Tuesday, May 3, 2011

1st light with DSLR, odd issue

A fellow CN'er was gracious enough to loan me a Canon T1i DSLR to try out for AP.  Not being all that dissimilar from a CCD - hooking it up, figuring out how to work the camera, focusing, drivers, etc were very straight forward.  I used the T-ring and T-thread adapter to attach it to my Vixen ED80SF and W.O. 0.8x FF/FR threads.  I was up and running within about 10 minutes.  I used Nebulosity 2 for capture.  Set the camera to manual, left it on the default ISO 1600, and tested some exposures to work out appropriate exposure time.  Around 90 seconds was optimal without over saturating.  The amount of detail showing up was superb at first glance.  I let it run on Leo Trio for 64 subs.  I took matching darks amidst the lights.  I captured bias and flats first thing in the morning 30 minutes prior to sunrise and kept them at 25,000 ADU.  I also shot 175 subs of M101.  Everything looked ok up to this point.  This morning I went to run my pre-processing routines - calibrating, stacking, etc.
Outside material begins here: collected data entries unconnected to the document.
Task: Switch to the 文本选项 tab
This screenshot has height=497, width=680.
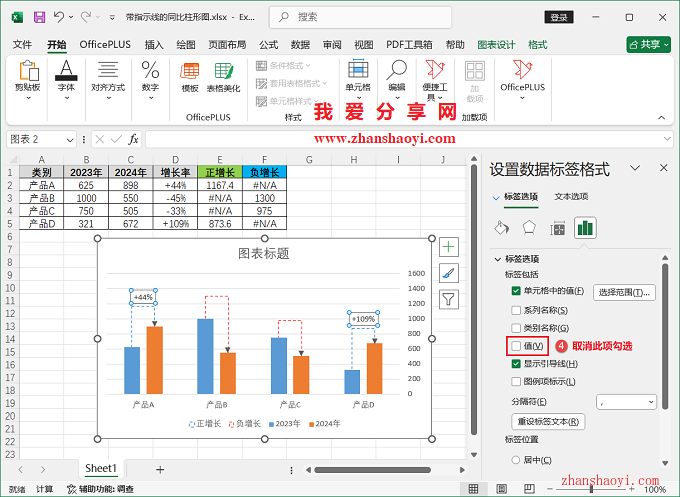Action: pos(571,196)
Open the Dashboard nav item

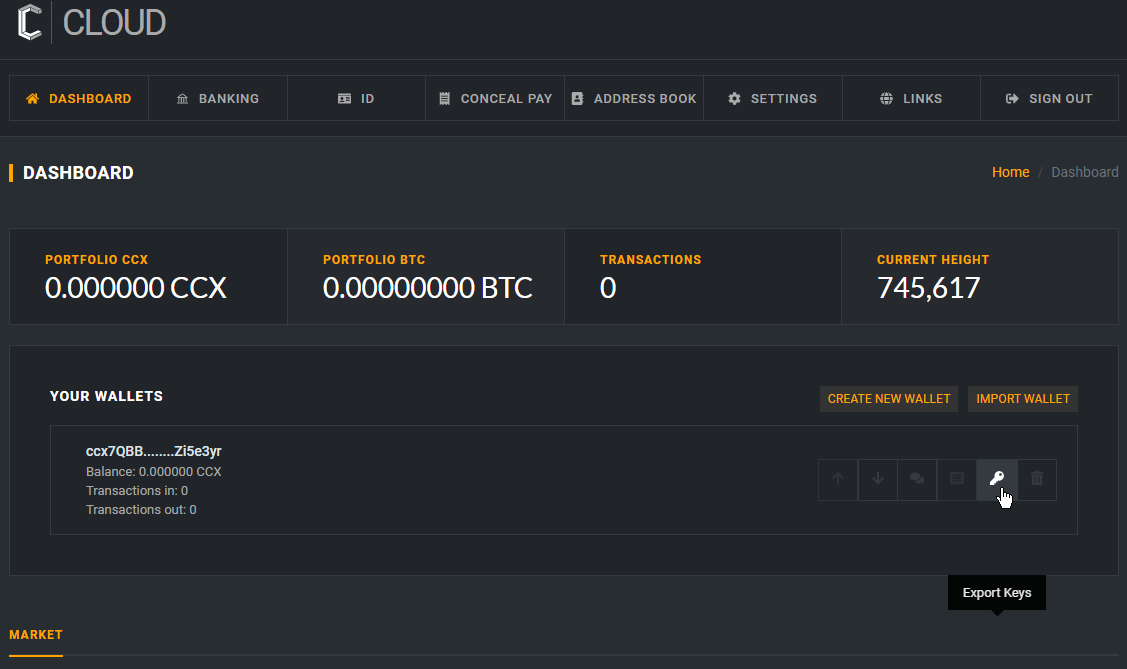coord(79,99)
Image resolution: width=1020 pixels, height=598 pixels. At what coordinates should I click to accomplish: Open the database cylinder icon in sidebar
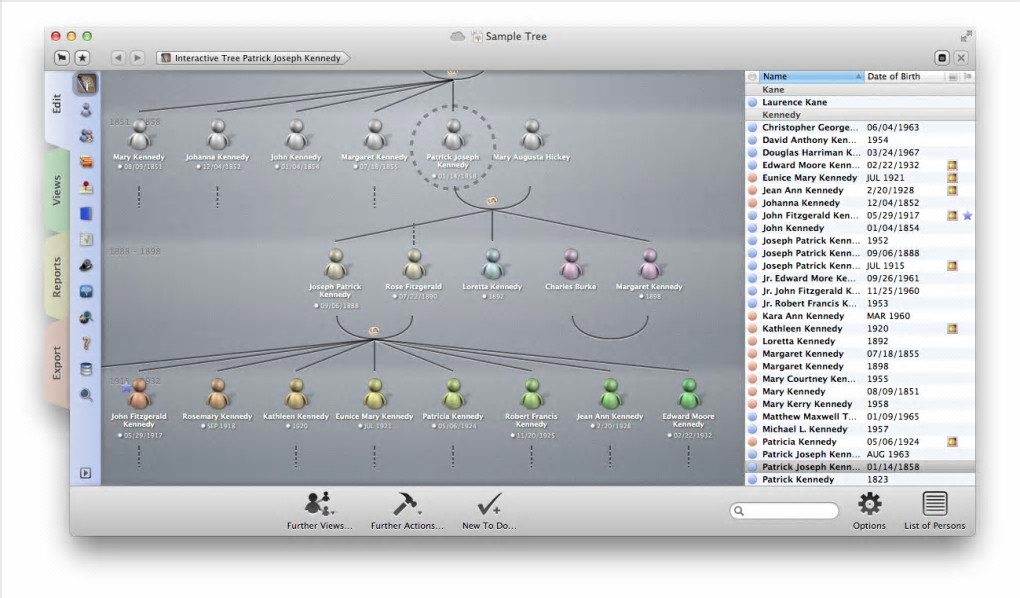(x=86, y=369)
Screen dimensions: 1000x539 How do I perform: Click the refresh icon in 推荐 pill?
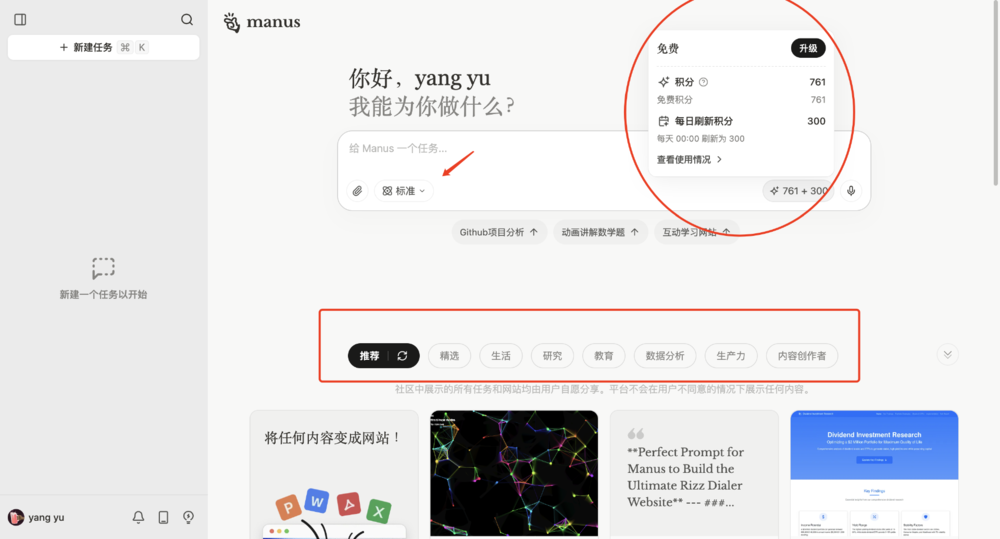tap(402, 355)
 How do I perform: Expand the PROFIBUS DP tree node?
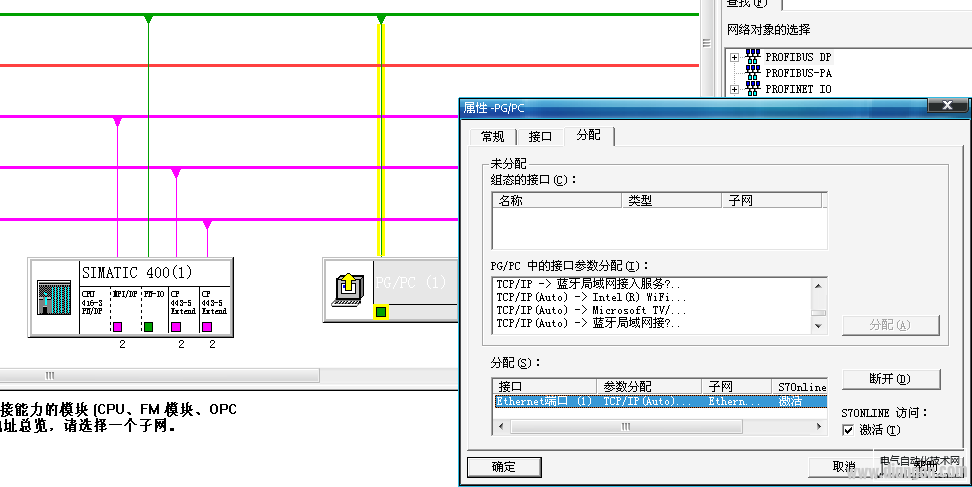point(734,57)
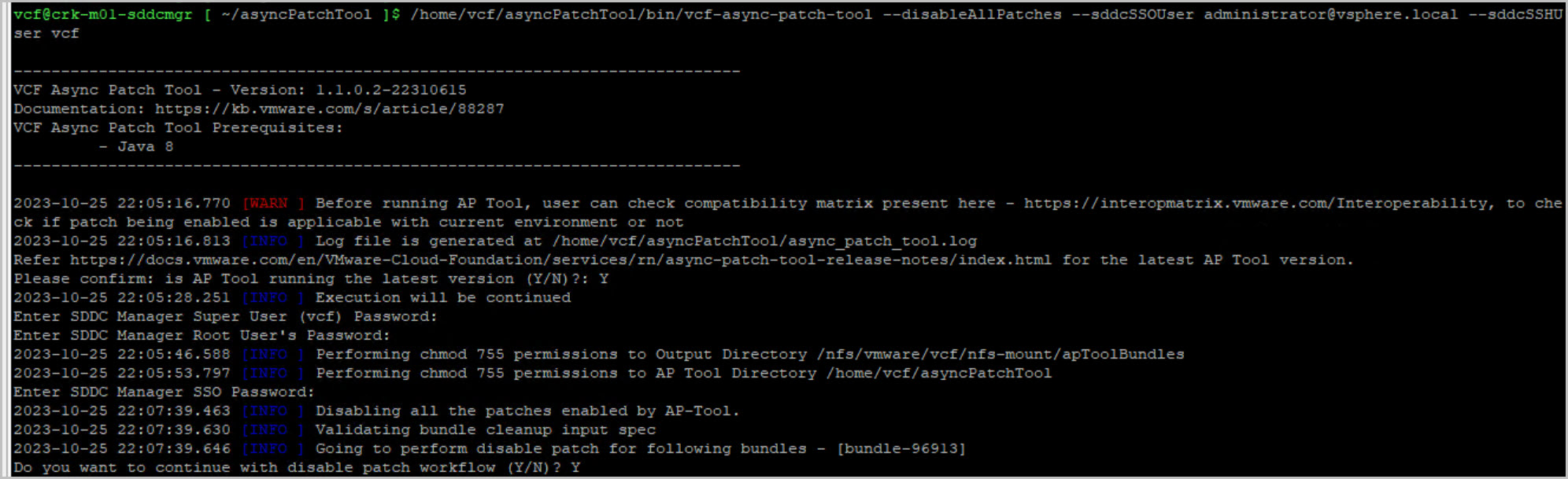This screenshot has width=1568, height=479.
Task: Click the docs.vmware.com release notes URL
Action: pos(560,260)
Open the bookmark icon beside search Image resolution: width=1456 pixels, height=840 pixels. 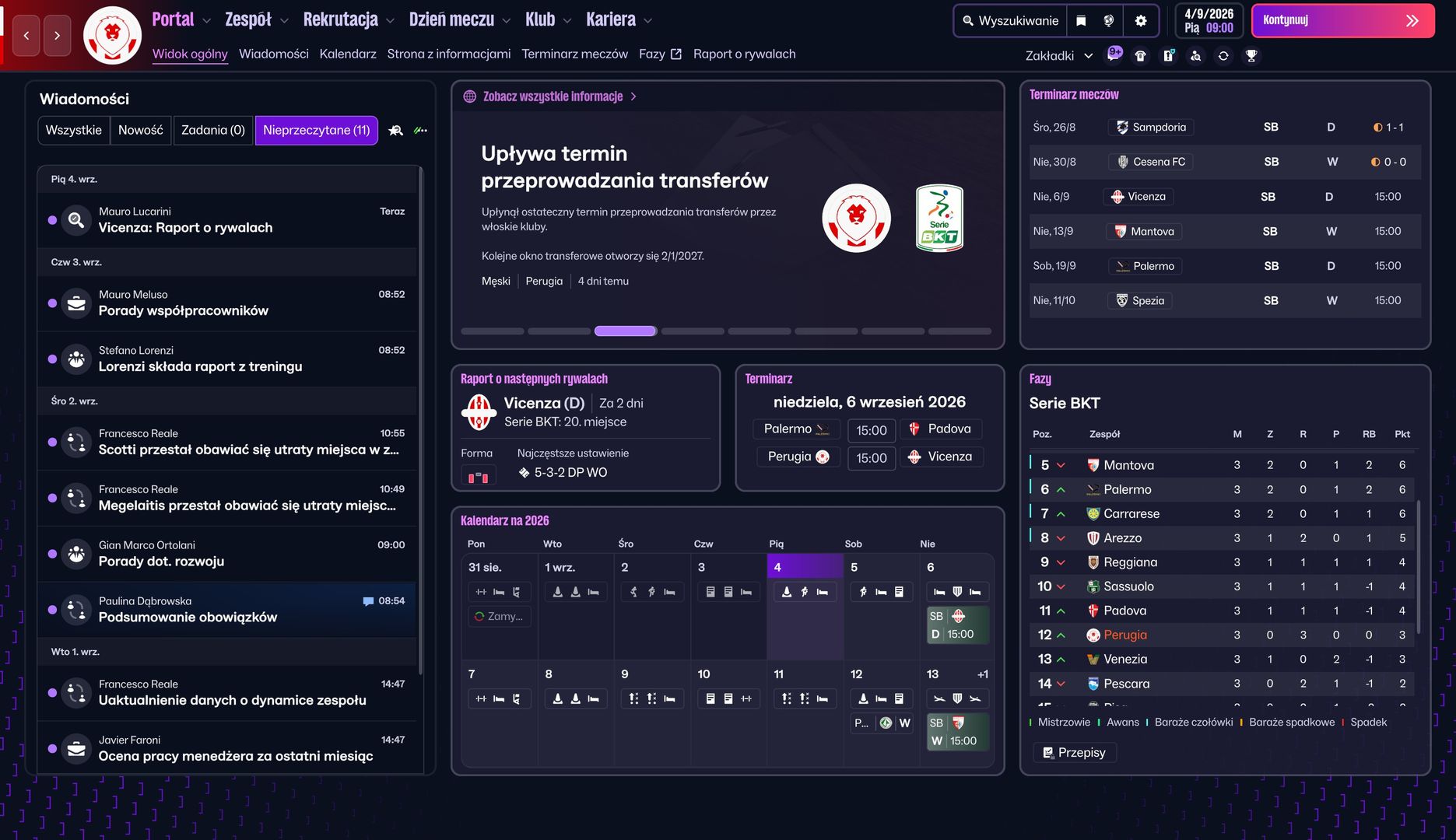pos(1081,21)
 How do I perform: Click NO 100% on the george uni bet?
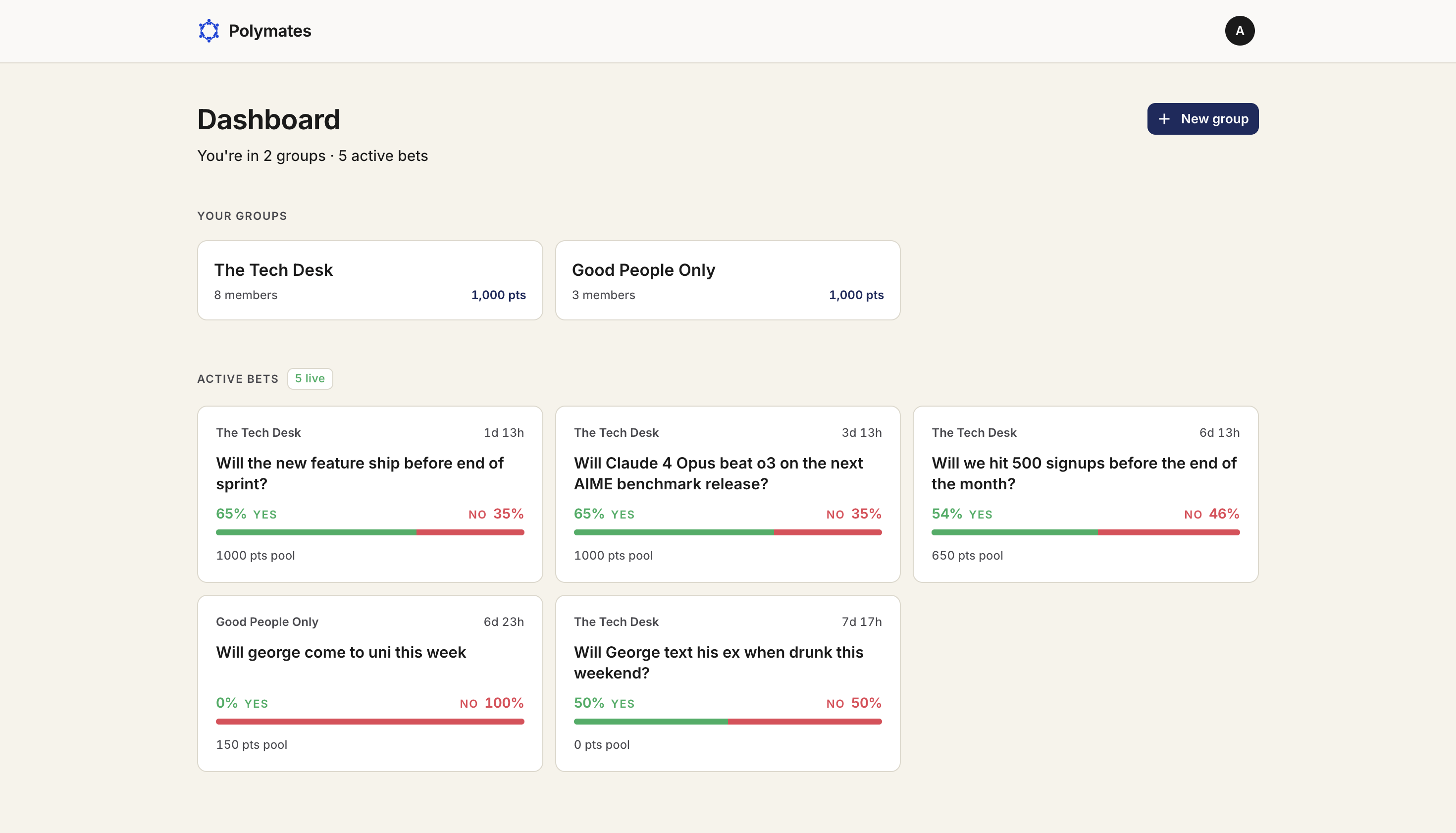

After the stacking, I ran my usual initial data stretch and while the extended object detail was great, the background is a complete mess.  Looks like a 4 yr old took a red, green, and blue crayon and layed them on their sides and filled in the background with it in swiping motions.  I've never seen this issue in my OSC or Mono CCD astrocams.  For grins, I also tried repeating the pre-processing using Deep Sky Stacker.  EXACT same output.  To diagnose a bit further, I repeated the process in DSS and Nebulosity but subtracting each of the calibration file types one by one.  The problem doesn't seem to exist in the Darks, Flats, Bias.  It's in the light frames.  There is color noise/gradient apparent per each unstacked Light frame, but not consistent with the pattern apparent in the stacked exposures.  None of the calibration files even reduce the effect in any way, shape, or form.  The individual subs are increadibly noisey, as I had anticipated with an uncooled DSLR.  But I had also assumed proper calibration and a large stack of quality light frames would have taken care of the problem.  The extended objects and stars seem very smooth, but the background is horrific.  I'm attaching a crop of the stacked result with a data stretch to help emphasize the effect I'm seeing.  (When you expand the image, there are a few dark streaks, and I am aware that this is oversubtraction from darks not being perfectly matched.  That part I know how to fix.  The rest of the background effect is with no other post processing except a stretch to show it more predominantly.)




Following up on this issue, here's a crop of the stacked results from using only the latter half of the darks, flats, bias, lights, and a stretch only.

Here's a shot of just the latter half of the light frames stacked with no other calibration files added.  Interestingly enough, the background issue is gone.  Back to analysis on the calibration files I suppose.  Must have been way off on the temp matching.  More to follow.